WHAT YOU ARE ASKED TO DO:
Match the string "screenshot" against each line below, and copy every line that matches.

(Records from a data source)
_ _ _ _ _ _ _
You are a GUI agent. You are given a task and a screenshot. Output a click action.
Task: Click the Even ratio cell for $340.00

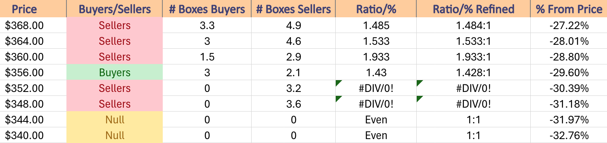pos(376,136)
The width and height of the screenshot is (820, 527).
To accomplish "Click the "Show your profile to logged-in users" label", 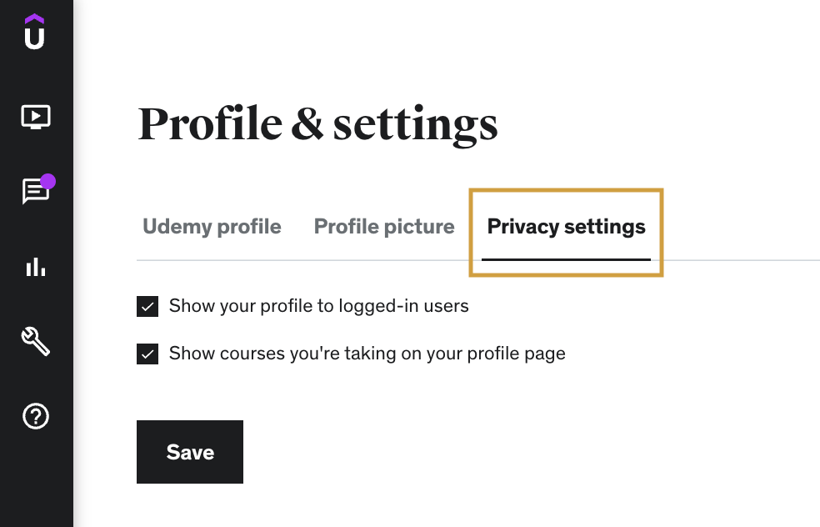I will pyautogui.click(x=318, y=306).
_ _ _ _ _ _ _
YOUR SOLUTION:
You are a GUI agent. You are given a task and a screenshot. Output a click action.
The width and height of the screenshot is (820, 527).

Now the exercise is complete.